By default, 'napari-mm3' will be the environment name. Finally, switch to the environment you've created, and install the plugin itself WITHOUT dependencies (if you miss the flag, you will likely run into trouble!!):

conda activate napari-mm3
pip install -e . --no-dependencies

This supplies you with the latest, most recent version of our code.

napari-MM3 can use the python-bioformats library to import various image file formats. It can be installed with pip:

pip install python-bioformats

If your raw images are in the .nd2 format, they will be read in with the nd2 package. In this case, Bio-Formats is not required.

Contributing

Contributions are very welcome. Tests can be run with tox, please ensure the coverage at least stays the same before you submit a pull request.

Usage guide

Mother.Machine.Data.Analysis.with.Napari.mp4

Additional reference information is available below.

a. Preprocessing

• TIFFConverter -- Turn your nd2 microscopy data, or other format via bioformats, into TIFFs. If your data is already exported as individual TIFF files, skip to the Compile widget. Take note of the input image guidelines.

• Compile -- Locate traps, separate their timelapses into their own TIFFs, and return metadata.

• PickChannels -- User guided selection of empty and full traps.

b. Segmentation

With Otsu's method:

• Subtract -- Remove (via subtraction) empty traps from the background of traps that contain cells; run this on the phase contrast channel.

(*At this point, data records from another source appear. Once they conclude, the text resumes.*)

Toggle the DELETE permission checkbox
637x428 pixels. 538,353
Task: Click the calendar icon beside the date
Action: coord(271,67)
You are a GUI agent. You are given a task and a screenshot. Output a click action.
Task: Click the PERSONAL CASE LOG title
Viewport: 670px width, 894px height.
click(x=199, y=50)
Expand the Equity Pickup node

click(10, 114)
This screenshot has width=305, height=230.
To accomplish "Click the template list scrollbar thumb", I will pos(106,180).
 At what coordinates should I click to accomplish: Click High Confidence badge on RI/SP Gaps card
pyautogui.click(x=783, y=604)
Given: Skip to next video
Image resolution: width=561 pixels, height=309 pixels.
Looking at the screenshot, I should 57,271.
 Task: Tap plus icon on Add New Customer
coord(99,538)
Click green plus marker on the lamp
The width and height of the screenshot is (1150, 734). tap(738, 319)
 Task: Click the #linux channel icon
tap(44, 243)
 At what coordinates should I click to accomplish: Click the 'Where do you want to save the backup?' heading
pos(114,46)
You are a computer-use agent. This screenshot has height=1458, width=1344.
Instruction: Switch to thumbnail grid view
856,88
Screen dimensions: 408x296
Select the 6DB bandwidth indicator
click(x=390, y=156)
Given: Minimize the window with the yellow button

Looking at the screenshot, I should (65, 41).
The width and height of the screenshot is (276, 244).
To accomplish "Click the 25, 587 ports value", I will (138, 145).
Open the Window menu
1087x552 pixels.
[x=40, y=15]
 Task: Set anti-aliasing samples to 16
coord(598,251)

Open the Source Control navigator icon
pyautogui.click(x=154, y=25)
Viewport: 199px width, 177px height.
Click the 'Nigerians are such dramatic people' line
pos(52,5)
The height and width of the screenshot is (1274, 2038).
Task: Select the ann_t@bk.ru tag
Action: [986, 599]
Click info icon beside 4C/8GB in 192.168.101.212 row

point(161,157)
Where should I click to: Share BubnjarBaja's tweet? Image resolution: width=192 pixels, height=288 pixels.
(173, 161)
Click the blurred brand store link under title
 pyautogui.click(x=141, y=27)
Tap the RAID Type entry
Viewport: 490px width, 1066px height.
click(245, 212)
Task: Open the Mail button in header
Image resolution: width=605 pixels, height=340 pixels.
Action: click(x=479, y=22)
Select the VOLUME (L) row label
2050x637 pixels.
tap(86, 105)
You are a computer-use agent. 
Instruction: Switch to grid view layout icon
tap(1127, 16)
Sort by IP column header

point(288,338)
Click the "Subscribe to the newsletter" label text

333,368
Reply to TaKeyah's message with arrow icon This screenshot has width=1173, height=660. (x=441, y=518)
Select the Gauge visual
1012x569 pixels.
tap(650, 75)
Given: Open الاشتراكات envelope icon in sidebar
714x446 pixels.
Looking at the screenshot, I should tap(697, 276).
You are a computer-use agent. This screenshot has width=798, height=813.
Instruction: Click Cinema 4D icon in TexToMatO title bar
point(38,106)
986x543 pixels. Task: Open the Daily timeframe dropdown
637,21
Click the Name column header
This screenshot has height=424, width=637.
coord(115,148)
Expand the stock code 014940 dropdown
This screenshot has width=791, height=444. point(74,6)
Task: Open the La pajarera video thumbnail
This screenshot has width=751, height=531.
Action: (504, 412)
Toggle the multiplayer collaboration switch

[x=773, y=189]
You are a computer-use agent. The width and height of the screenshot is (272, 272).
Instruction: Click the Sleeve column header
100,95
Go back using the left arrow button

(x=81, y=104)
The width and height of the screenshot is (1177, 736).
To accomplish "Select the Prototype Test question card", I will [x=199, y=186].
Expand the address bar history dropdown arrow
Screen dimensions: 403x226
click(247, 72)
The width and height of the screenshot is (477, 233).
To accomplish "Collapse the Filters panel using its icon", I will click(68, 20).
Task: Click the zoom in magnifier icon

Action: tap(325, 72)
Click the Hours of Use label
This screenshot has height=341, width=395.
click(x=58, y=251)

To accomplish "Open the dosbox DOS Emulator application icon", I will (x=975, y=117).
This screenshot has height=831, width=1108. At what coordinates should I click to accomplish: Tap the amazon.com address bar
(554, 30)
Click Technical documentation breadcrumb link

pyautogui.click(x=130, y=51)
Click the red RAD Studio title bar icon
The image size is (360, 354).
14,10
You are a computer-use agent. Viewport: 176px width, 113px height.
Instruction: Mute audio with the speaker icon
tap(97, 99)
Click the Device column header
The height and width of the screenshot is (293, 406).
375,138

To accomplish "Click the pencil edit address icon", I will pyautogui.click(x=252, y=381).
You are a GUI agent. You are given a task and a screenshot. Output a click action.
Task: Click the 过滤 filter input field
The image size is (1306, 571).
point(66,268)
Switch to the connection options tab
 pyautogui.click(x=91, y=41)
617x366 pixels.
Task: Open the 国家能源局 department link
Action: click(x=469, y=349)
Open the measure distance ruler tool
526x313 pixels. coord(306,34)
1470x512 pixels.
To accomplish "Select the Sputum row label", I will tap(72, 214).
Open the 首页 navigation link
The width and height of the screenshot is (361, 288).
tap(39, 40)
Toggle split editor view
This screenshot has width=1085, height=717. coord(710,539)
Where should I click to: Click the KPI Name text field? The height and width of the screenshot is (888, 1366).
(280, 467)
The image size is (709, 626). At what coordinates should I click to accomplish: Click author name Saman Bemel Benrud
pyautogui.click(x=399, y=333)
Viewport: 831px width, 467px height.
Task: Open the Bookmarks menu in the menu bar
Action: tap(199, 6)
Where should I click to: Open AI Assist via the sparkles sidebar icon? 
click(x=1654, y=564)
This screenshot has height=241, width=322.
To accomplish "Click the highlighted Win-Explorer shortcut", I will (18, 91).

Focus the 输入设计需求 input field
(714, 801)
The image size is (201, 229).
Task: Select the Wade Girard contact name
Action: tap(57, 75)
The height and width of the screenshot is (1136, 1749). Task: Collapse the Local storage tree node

• SegmentOtsu -- Use Otsu's method to segment cells.

With U-Net:

• Annotate -- annotate images for ML (U-Net or similar) training purposes.

• Train U-Net -- Train a U-Net model for cell segmentation.

• SegmentUnet -- Run U-Net segmentation.

c. Tracking

• Track -- Acquire individual cell properties and track lineages.

d. Fluorescence data analysis

• Subtract -- Remove (via subtraction) empty traps from the background of traps that contain cells. This time, run this on your fluorescence channels.

• Colors -- Calculate fluorescence information.

e. Focus tracking

• Foci -- We use this to track foci (bright fluorescent spots) inside of cells.

f. Extracting data and plotting

• The notebook here demonstrates how to extract, filter and visualize the lineage data output by the Track widget.

g. Outputs, inputs, and file structure

Finally, to better understand the data formats, you may wish to refer to the following documents:

• Input image guidelines

• File structure

• Output data structure

License

Distributed under the terms of the BSD-3 license, "napari-mm3" is free and open source software

Issues

If you encounter any problems, please file an issue along with a detailed description.